PROBLEM DESCRIPTION = Nothing but the lines from the one with "The height and width of the screenshot is (480, 640)." through the final line of the entries should appear in the answer, copied exactly and without pictures.

[EXERCISE DATA]

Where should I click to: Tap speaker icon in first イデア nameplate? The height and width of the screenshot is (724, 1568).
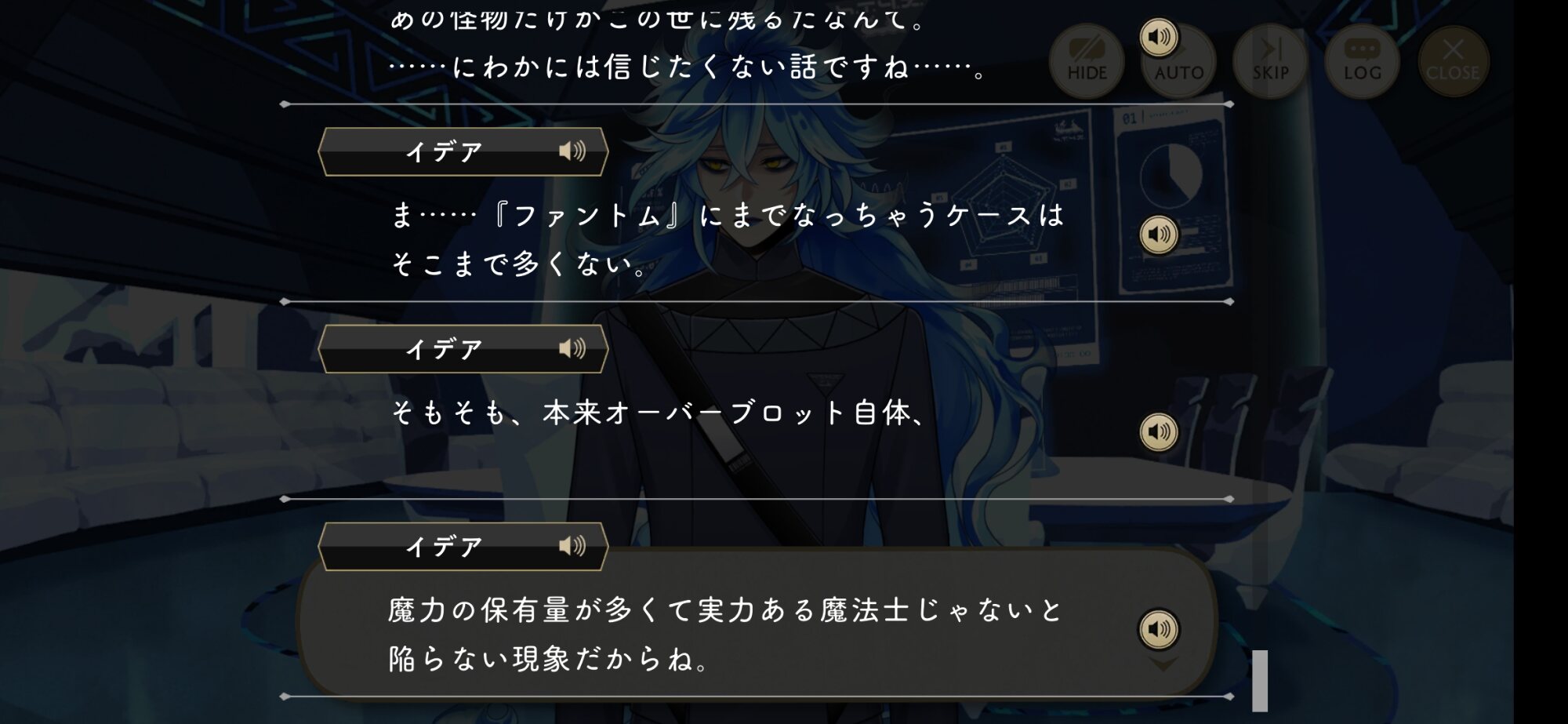572,151
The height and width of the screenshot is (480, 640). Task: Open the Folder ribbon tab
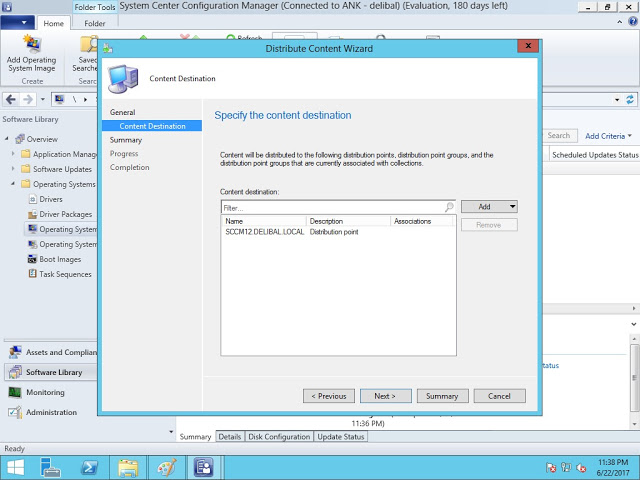[94, 23]
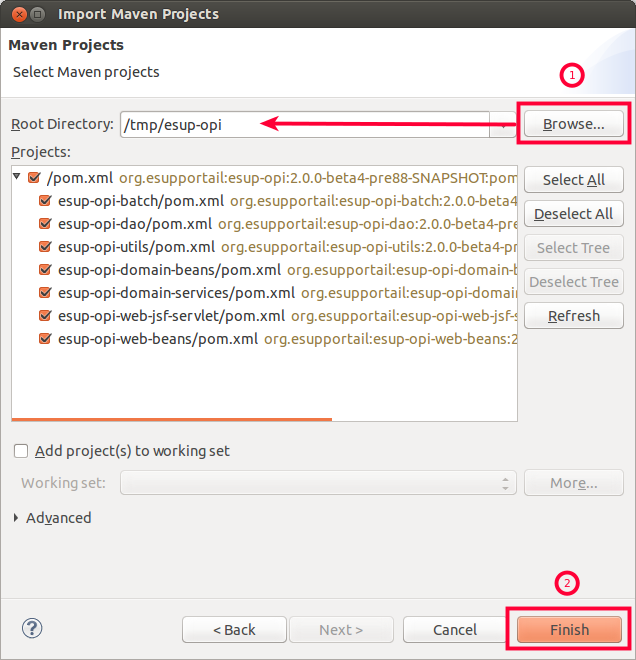Go back with the < Back button
This screenshot has width=636, height=660.
(x=234, y=630)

[/EXERCISE DATA]

ANSWER BOX =
The height and width of the screenshot is (480, 640). Task: Open the Folder ribbon tab
[94, 23]
Go back with the < Back button
This screenshot has width=636, height=660.
(x=234, y=630)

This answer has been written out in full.